→ Your task: After reading each line of the entries, give the number of lines that contain "will" and nothing else.
________________
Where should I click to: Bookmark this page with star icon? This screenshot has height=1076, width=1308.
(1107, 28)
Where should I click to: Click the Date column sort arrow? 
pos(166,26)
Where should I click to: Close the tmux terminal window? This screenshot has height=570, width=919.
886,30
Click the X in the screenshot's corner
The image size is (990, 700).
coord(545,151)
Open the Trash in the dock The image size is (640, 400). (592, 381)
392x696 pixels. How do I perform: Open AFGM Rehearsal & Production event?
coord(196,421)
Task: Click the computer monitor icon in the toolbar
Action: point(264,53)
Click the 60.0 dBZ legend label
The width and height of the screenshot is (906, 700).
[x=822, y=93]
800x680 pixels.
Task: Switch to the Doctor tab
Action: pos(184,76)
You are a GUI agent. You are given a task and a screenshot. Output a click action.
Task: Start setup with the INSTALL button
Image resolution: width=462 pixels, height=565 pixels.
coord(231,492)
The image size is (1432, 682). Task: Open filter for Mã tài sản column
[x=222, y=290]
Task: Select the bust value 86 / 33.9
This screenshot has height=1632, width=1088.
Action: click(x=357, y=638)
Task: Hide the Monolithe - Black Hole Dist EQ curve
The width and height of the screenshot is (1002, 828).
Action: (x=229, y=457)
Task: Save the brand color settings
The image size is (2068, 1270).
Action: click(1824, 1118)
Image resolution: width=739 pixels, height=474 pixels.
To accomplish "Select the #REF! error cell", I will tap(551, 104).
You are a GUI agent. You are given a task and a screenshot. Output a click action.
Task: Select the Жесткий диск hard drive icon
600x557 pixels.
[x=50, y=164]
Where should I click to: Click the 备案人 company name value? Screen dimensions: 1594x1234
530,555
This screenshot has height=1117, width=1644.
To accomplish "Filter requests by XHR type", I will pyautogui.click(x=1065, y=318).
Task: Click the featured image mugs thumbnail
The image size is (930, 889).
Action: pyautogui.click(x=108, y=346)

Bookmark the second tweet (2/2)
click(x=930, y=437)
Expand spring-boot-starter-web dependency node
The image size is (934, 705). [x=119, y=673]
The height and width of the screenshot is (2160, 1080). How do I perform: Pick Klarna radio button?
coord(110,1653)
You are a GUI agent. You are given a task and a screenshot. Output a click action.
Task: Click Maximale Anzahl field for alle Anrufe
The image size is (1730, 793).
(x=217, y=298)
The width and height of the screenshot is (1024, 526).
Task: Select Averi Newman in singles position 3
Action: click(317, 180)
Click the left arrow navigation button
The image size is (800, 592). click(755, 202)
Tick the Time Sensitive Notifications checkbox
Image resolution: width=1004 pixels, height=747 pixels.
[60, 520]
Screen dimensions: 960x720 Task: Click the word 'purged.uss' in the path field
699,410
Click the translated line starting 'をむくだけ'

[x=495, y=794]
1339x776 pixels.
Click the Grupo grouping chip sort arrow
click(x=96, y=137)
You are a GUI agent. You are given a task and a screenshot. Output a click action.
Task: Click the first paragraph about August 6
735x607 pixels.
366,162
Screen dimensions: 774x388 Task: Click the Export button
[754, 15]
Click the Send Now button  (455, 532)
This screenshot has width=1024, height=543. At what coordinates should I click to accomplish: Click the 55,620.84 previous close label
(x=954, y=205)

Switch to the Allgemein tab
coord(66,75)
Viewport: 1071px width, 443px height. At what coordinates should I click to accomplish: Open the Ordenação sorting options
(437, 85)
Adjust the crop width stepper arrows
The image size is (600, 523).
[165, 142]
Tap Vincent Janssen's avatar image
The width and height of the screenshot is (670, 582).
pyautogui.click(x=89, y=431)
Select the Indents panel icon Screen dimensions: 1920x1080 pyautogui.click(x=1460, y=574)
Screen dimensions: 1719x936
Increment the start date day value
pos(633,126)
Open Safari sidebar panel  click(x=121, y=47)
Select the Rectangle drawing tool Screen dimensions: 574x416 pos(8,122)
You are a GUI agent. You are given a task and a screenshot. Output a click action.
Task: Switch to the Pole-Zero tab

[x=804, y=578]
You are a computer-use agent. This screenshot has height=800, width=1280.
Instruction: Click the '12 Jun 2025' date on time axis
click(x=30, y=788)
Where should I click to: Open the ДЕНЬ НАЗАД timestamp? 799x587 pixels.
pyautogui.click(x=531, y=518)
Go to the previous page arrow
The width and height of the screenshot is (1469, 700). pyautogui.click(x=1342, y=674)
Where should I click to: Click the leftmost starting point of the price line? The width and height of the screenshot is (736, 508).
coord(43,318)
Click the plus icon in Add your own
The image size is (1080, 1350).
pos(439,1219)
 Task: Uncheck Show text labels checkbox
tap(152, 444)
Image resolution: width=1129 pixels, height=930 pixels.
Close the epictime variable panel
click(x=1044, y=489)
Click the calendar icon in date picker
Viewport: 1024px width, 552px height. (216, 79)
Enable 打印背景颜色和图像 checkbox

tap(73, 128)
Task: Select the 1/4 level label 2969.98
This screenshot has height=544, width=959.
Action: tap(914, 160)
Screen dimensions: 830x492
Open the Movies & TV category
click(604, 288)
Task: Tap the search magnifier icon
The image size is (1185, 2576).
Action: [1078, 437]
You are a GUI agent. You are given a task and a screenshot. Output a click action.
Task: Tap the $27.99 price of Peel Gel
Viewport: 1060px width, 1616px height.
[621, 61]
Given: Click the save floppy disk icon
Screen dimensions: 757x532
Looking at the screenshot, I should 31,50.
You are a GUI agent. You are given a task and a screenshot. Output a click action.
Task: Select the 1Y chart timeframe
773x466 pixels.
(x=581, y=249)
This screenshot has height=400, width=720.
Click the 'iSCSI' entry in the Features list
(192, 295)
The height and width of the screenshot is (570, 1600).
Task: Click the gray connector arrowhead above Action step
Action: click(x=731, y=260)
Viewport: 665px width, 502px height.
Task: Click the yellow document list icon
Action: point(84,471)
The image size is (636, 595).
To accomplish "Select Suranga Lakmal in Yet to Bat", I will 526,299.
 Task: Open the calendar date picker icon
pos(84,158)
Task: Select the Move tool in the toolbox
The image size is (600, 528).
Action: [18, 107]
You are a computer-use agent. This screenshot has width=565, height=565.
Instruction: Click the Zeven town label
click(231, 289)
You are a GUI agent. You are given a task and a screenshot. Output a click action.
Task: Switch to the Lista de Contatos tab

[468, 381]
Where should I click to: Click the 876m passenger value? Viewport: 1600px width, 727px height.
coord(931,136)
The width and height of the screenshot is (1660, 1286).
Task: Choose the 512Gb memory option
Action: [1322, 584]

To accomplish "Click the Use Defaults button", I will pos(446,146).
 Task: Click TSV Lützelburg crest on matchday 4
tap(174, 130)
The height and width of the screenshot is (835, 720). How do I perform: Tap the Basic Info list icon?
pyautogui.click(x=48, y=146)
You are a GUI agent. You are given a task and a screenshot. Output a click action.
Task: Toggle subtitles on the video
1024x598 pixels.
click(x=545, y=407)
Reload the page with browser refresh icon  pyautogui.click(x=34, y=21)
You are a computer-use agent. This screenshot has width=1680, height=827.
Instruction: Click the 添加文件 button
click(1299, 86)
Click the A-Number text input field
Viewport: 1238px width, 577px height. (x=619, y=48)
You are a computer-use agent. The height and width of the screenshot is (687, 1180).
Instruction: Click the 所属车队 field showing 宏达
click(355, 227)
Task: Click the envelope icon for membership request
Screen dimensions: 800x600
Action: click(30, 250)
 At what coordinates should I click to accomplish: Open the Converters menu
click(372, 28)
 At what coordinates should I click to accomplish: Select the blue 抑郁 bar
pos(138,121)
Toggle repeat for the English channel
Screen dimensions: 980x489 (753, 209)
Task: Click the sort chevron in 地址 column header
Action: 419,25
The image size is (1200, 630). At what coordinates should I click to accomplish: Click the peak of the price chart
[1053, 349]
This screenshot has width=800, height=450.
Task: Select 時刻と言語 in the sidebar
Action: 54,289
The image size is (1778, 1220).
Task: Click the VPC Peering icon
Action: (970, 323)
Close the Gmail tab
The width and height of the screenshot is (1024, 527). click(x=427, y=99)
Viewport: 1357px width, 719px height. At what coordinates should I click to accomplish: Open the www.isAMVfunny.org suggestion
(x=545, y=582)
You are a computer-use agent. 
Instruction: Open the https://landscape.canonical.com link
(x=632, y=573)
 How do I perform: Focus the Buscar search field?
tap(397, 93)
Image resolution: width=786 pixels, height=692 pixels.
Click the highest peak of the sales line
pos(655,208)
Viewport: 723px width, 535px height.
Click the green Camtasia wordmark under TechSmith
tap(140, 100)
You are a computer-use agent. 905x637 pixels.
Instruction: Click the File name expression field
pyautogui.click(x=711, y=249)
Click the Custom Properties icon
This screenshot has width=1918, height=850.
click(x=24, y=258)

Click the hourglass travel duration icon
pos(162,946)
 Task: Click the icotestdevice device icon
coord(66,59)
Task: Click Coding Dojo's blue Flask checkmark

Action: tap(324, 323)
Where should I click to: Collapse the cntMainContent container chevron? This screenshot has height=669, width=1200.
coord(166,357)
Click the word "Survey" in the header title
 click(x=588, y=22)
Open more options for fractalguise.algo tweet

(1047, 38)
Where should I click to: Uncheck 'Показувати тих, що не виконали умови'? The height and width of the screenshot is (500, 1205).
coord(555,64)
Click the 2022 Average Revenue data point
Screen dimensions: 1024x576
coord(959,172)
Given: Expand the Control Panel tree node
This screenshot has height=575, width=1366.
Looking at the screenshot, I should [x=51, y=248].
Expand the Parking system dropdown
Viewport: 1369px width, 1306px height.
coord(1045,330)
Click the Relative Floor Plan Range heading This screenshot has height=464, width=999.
________________
→ Answer to this exercise: 4